В эту минуту вошла Роза и принесла кофе. Чашек было мало, так что гостям пришлось пить в две смены.
— Пейте, — сказал Бьяртур, — вам нечего опасаться, что у вас животы разболятся от жирных сливок, но кофейных зерен мы не пожалели.
— Не попробовать ли нам датских сливок, — сказал Король гор и достал из нагрудного кармана баклажку; он откупорил ее, и на застывших бесцветных лицах крестьян засияла блаженная улыбка. — Я всегда рад угостить приятелей, когда мы отправляемся в горы, — продолжал Король гор, наливая немного водки в каждую чашку. — Кто знает, может быть, эти же приятели чем-нибудь порадуют в поселке и меня. В последние годы крестьян душили тяжелые налоги, уж вам-то это хорошо известно. Но может случиться, что в недалеком будущем беднота получит своего представителя в приходском совете. Больше об этом сейчас не будем говорить.
— Угощайтесь печеньем, друзья, — просил Бьяртур. — Да не жалейте этого чертова сахара. Роза, налей еще чашку нашему Королю гор.
— Да, да, друзья, — сказал Король гор, когда баклажка обошла всех. — Вы, наверное, сочинили какие-нибудь стихи во время сенокоса, хотя погода была и неважная.
— Да, приятно было бы сейчас послушать хорошие стихи, — поддержали его остальные.
— Я-то, — вставил Эйнар, — как вам известно, не любитель замысловатых стихов. В тех пустячках, которые я сочиняю на случай, я предпочитаю держаться правды, а не мудрить над рифмой.
Ни для кого не было секретом, что Бьяртур из Летней обители невысоко ценил поэзию Эйнара, — сам-то он был воспитан на старинных стихах и всегда пренебрежительно относился к писанию псалмов и к новомодной поэзии, так же как и вообще ко всем нелепым фантазиям.

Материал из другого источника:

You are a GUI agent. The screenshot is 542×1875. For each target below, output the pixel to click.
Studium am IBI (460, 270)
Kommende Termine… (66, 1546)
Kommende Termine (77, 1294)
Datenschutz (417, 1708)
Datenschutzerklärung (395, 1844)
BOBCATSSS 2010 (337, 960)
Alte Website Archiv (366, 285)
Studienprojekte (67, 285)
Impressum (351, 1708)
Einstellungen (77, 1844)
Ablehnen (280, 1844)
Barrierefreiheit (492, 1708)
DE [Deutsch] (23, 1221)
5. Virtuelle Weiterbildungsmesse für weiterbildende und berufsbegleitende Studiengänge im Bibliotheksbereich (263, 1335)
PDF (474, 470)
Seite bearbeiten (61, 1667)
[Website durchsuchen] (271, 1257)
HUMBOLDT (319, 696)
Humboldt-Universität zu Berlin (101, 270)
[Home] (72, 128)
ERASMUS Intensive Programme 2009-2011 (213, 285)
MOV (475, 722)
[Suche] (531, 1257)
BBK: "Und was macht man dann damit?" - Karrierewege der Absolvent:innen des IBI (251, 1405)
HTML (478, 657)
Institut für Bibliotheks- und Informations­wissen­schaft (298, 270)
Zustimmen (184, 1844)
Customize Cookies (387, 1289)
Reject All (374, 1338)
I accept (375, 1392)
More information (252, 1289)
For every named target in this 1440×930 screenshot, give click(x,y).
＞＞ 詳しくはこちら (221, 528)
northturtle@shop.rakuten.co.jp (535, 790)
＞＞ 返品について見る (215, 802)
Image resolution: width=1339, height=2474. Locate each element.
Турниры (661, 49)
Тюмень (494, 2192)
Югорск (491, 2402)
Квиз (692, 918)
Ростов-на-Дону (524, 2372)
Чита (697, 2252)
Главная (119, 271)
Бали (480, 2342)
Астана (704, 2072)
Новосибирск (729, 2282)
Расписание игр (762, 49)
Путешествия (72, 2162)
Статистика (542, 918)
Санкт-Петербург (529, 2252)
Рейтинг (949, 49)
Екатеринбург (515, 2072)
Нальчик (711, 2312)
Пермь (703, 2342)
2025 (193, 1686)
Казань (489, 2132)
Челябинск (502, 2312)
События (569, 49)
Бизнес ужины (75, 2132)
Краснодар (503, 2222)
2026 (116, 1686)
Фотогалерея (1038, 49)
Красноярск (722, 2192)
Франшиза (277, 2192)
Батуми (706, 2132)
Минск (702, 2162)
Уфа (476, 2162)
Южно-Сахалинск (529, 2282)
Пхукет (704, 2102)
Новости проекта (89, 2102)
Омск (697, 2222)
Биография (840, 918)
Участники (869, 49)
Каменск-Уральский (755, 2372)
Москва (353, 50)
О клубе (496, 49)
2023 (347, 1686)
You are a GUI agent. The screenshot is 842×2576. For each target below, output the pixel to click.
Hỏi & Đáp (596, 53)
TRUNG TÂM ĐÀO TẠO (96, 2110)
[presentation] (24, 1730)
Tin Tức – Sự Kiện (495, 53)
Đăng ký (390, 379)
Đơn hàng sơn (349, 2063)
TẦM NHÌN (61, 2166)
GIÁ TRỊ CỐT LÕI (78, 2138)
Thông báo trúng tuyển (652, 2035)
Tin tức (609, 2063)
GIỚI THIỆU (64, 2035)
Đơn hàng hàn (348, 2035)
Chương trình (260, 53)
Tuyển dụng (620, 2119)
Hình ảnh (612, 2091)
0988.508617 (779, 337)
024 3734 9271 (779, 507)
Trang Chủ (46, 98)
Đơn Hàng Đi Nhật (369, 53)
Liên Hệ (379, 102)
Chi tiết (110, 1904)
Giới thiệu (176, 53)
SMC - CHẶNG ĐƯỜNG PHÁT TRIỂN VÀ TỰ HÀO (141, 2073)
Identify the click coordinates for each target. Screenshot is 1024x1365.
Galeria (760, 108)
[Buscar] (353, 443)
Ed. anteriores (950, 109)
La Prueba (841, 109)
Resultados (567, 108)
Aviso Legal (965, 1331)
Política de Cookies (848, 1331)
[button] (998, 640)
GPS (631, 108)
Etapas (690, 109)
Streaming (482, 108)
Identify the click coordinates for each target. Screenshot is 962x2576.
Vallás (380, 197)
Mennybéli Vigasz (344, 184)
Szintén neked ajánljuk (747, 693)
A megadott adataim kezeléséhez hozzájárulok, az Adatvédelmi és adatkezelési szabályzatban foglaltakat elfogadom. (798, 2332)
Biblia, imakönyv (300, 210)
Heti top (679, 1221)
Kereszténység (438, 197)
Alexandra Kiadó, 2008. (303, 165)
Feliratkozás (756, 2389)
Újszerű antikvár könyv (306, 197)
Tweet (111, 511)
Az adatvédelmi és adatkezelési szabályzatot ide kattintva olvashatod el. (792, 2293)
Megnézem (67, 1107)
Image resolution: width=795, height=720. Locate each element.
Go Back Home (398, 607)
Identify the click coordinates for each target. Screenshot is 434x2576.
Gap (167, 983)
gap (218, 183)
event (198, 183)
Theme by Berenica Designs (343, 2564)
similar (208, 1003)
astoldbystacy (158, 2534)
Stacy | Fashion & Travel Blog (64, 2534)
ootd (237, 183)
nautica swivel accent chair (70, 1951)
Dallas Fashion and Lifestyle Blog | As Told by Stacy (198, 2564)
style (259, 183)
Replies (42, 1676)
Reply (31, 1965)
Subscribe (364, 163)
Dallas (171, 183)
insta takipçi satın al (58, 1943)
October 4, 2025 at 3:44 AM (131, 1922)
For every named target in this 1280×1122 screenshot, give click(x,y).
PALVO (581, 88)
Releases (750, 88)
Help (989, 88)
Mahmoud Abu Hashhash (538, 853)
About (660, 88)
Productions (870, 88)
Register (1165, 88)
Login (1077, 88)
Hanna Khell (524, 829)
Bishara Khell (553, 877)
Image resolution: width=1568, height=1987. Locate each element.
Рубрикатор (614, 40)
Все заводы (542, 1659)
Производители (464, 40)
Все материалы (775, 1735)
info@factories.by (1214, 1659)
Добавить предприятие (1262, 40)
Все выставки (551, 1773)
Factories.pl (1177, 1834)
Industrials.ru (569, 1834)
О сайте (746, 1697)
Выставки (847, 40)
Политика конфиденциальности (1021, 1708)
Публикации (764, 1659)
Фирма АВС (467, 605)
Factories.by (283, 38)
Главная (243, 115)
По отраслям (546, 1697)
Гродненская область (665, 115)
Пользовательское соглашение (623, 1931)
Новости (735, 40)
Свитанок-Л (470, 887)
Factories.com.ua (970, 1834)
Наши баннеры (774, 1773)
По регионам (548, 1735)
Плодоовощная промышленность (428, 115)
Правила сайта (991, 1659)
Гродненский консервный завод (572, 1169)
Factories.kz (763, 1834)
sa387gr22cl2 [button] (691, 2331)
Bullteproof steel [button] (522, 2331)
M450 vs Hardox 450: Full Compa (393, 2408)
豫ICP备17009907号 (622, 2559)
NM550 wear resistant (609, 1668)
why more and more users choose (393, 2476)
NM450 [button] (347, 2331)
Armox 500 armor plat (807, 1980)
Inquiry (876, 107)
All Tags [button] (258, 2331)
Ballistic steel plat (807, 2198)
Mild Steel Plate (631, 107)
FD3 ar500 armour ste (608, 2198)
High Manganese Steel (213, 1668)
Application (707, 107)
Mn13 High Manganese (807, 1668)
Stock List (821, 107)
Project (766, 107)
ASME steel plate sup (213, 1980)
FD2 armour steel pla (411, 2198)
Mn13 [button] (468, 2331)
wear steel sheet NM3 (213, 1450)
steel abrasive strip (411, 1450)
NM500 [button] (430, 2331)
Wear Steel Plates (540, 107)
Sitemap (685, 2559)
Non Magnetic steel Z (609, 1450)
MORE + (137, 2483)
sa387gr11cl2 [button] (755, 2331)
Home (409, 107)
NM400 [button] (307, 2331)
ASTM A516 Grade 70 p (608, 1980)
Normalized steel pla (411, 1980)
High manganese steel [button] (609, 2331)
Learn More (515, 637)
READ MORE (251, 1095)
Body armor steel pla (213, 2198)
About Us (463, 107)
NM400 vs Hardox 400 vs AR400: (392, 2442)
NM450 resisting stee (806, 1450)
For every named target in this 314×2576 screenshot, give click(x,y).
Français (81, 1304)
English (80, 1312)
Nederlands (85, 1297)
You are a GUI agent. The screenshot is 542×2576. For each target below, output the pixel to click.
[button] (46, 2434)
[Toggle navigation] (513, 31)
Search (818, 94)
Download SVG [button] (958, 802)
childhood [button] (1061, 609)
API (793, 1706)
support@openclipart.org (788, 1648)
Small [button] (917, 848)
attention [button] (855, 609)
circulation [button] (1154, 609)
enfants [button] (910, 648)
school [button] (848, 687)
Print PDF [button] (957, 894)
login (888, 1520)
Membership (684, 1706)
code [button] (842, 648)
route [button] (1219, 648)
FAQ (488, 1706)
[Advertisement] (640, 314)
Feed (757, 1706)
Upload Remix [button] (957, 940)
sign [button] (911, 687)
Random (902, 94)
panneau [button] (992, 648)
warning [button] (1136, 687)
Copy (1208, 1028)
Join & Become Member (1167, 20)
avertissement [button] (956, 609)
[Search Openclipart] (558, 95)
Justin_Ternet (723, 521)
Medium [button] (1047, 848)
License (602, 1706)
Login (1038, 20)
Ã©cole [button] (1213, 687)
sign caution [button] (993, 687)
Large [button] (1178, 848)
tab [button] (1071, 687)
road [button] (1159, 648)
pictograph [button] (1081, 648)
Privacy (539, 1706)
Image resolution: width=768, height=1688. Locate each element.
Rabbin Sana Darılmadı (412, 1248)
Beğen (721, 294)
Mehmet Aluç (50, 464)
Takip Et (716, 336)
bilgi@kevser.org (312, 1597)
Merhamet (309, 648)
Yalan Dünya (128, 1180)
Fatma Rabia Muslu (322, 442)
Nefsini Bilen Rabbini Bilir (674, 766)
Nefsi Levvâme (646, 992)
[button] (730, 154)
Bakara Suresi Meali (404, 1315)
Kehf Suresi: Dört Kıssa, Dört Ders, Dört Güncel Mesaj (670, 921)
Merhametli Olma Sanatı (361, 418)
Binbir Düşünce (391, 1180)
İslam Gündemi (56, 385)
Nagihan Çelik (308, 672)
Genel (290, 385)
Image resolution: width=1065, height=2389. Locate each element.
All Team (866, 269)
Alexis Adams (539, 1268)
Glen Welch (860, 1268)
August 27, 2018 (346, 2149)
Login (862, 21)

— Отец мой, — сказал он, — очень любил стихи и мастерски складывал их; от него я еще в молодости научился правилам стихосложения. С тех пор я этих правил и держусь, несмотря на всякие новомодные выдумки современных скальдов, например, хозяйки Утиредсмири. Я унаследовал от своего отца сборники стихов — целых семь; и должен сказать, что в те времена в нашей стране были мастера, они уж строго придерживались размера, — им не надо было больше четырех строк для одной строфы; их стихи можно читать на разные лады, и они от этого никогда не теряют смысла. Они не занимались воспеванием грусти, тоски и всякими слезливыми излияниями; сочинять псалмы они предоставляли пасторам. Это был народ, который ни на что не жаловался, не бил себя в грудь. Возьмите римы об Ульваре[19], в которых описываются великие битвы, битвы отважных. Вот это были герои! Они не ползали на коленях перед женщиной, как современные поэты, но, услышав о какой-нибудь знаменитой красавице, даже если она жила на краю света, отправлялись в путь и ради нее покоряли страны и народы; после них оставались горы трупов.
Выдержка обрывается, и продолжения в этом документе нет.